Stored items from a collection
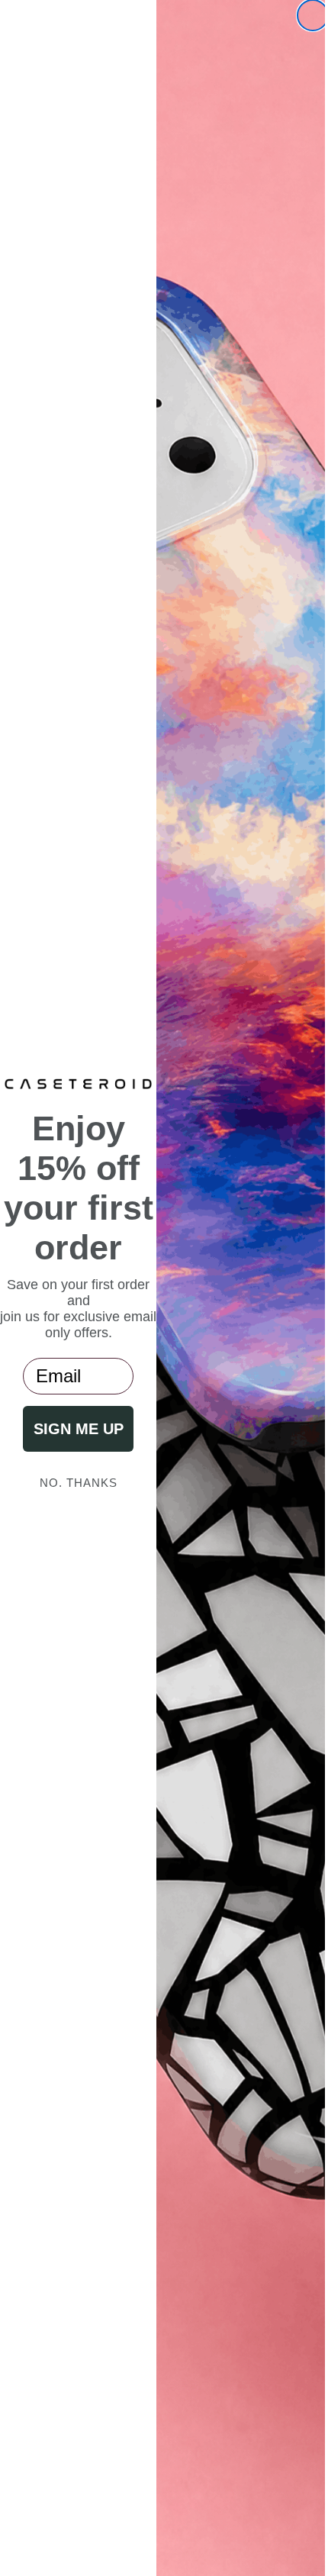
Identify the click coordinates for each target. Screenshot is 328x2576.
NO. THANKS (72, 1501)
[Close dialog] (301, 15)
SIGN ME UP (72, 1448)
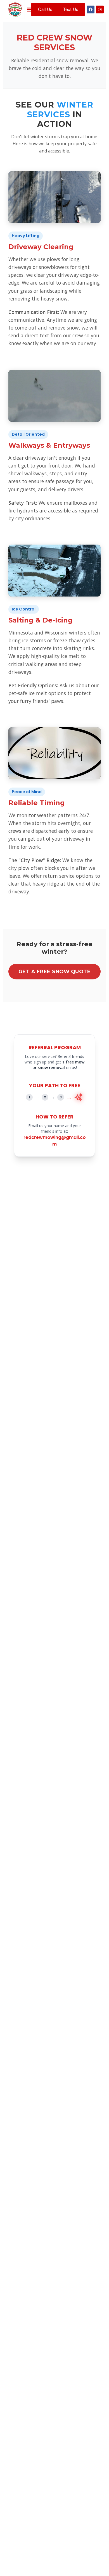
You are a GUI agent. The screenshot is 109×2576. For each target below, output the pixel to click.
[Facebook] (90, 9)
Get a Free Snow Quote (54, 971)
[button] (29, 9)
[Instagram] (100, 9)
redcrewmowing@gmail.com (54, 1140)
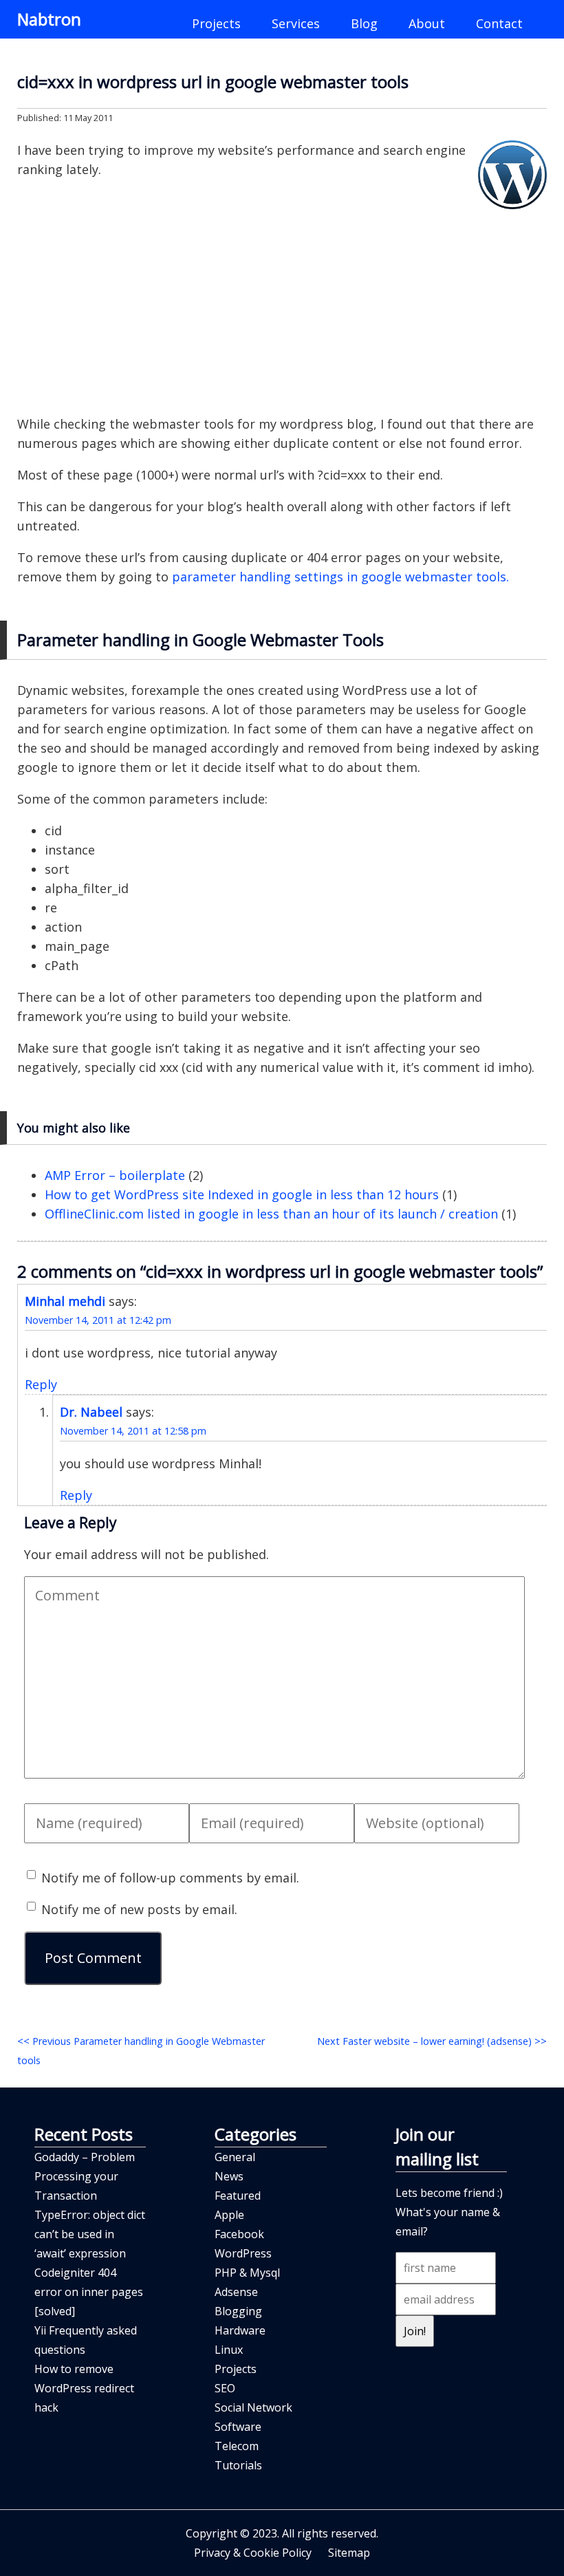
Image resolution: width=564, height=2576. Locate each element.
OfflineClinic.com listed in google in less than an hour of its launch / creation (271, 1213)
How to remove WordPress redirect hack (84, 2388)
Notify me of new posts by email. (139, 1909)
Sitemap (349, 2552)
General (235, 2157)
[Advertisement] (282, 305)
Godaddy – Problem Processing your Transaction (84, 2176)
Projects (216, 23)
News (229, 2176)
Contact (499, 23)
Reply (41, 1384)
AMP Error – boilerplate (115, 1175)
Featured (238, 2195)
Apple (229, 2214)
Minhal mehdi (65, 1301)
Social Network (253, 2407)
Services (296, 23)
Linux (229, 2349)
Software (238, 2426)
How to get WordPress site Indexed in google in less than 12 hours (242, 1194)
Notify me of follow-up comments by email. (170, 1877)
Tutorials (238, 2465)
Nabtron (49, 19)
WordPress (243, 2253)
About (427, 23)
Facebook (239, 2234)
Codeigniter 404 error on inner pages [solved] (88, 2292)
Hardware (240, 2330)
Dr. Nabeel (91, 1412)
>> (432, 2041)
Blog (364, 23)
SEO (225, 2388)
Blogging (238, 2311)
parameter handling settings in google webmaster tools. (340, 576)
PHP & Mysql (247, 2272)
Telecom (237, 2446)
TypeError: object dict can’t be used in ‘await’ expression (89, 2234)
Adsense (236, 2291)
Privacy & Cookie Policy (253, 2552)
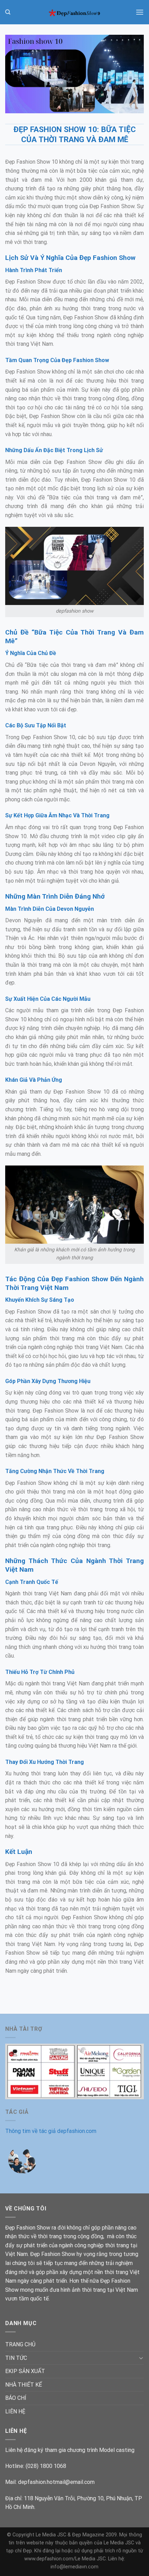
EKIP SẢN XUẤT (25, 2371)
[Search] (7, 12)
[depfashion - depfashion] (74, 12)
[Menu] (139, 12)
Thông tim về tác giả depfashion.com (50, 2131)
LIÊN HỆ (15, 2411)
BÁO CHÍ (15, 2398)
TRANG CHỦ (20, 2344)
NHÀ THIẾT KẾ (23, 2384)
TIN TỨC (16, 2358)
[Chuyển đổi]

ASSIGNMENT => Work out how many lines of the data include the word "each". Then write only that number.

SOLUTION FOR THIS EXERCISE => 3